At the same time, businesses should start engaging with customers to understand trends and behavioural changes that may become permanent post-pandemic. They should also recognise and prepare to take advantage of technological advances hastened by current events. This should in turn help with identifying ways to improve business performance and allocate resources to where they will perform best.
Additionally, businesses will have to start adapting to new environmental, social and governance (ESG) norms, including changing norms in the physical, digital, emotional and financial spaces.
Finally, it is crucial to continue investing in human capital and talent management, even during periods of great uncertainty.
Simplifying and rationalising your business
Businesses that are best positioned to thrive after the pandemic will have identified steps to simplify and rationalise their corporate groups.
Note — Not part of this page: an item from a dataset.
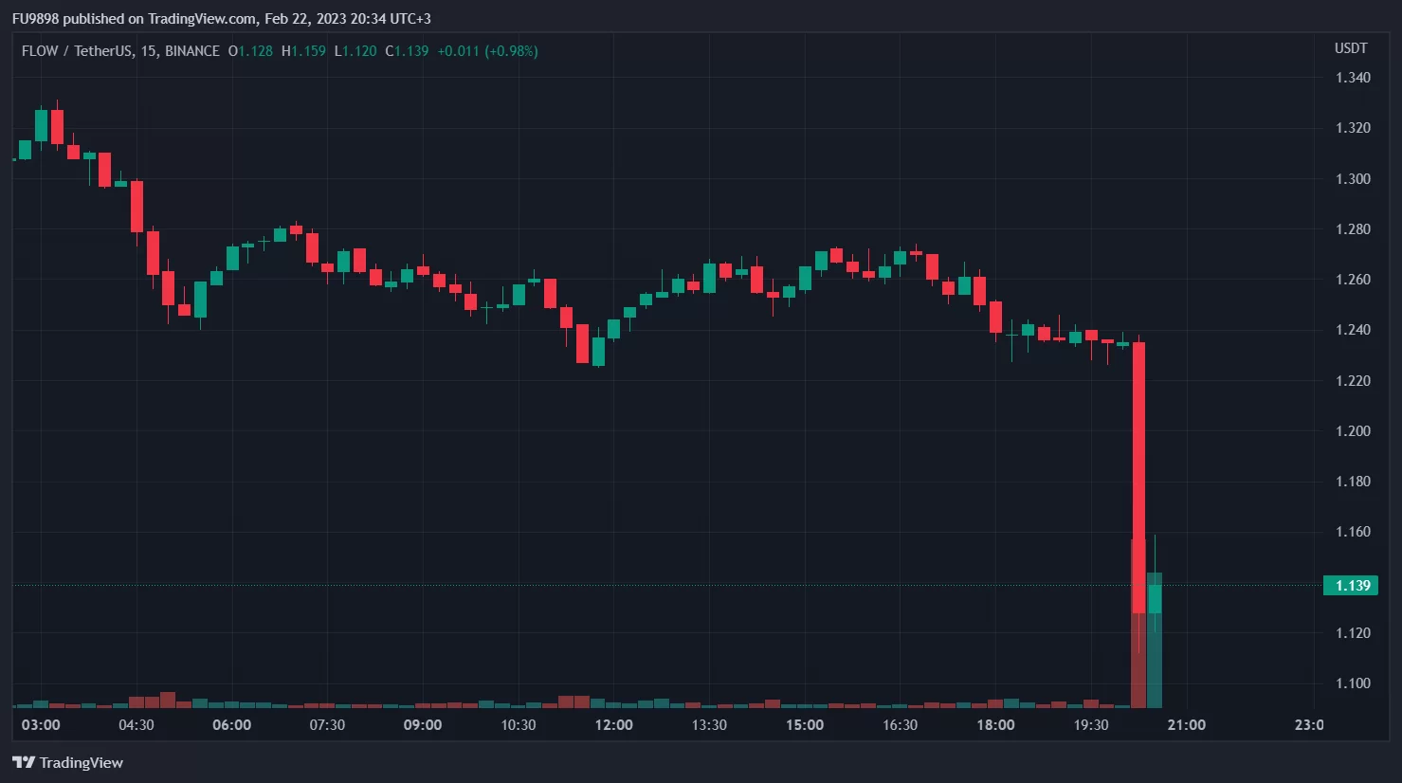
Task: Select the latest green candle after the drop
Action: tap(1155, 598)
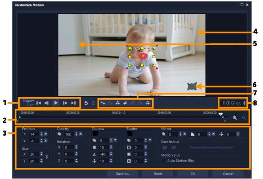Enable the Auto Motion Blur checkbox
263x179 pixels.
click(x=163, y=161)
The following is a partial list of related considerations.
Simplifying group structures
- Conducting business strike-offs and liquidations.
- Generating operating-cost savings, improving efficiencies and lowering compliance risks by consolidating service providers and other vendors.
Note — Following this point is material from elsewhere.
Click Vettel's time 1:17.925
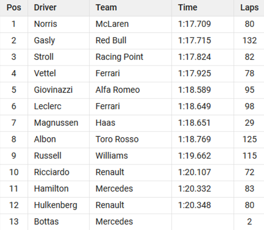Viewport: 264px width, 230px height. click(194, 73)
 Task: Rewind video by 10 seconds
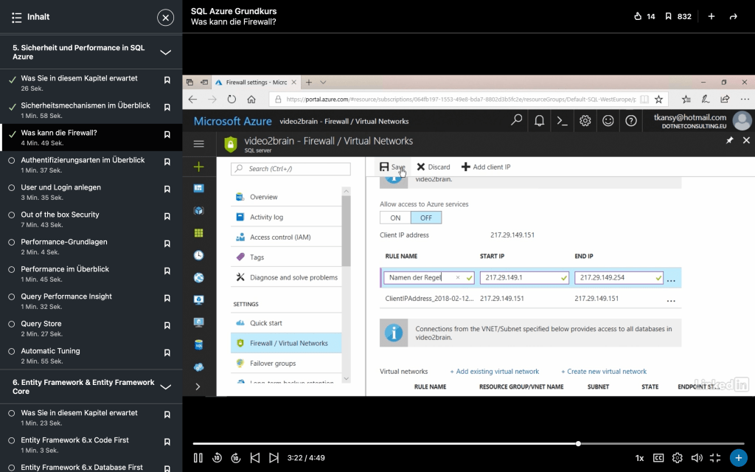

- Lowering risk by removing uncertain areas of the business, such as cross-border governance.
Reviewing and managing corporate structures
- Changing the corporate structure as necessary to facilitate cost-savings and improved operational efficiencies.
- Restructuring through closing non-performing, no-prospect or hived off loss-making businesses.
- Capitalising on opportunities to increase the use of technology, automation, analytics and e-commerce.
- Preparing for international expansion — in some cases through joint ventures — when opportunities emerge.
- Restructuring existing facilities and raising new equity to allow for better intra-group funding, financing and cash movement.
- Creating savings through headcount reduction, redundancies and adjusted employment terms and conditions.
- Moving staff to the most promising business areas as part of a more major restructuring exercise.
- Moving staff to other countries to facilitate international expansion and align staff with updated supply chains.
- Ensuring talent is properly rewarded, safeguarded and incentivised in each country of operation, based on local labour laws and practices.
Every business’ situation is unique, so there is no such thing as a blanket or one-size-fits-all approach to rationalisation. A successful rationalisation involves looking at the big picture as well as weighing all elements of a company.
Simplifying a business is not easy, nor is a corporate restructuring necessarily essential in response to the pandemic. That said, the pandemic should act as a trigger for businesses to evaluate their model to ensure it is still fit for purpose given new realities. Those realities will continue to evolve and their effects on businesses will be felt for years.
Businesses will therefore need to continue to evaluate their own structures and operational practices and adapt accordingly. This may involve relatively small and continuous transformation or more significant restructuring or rationalisation.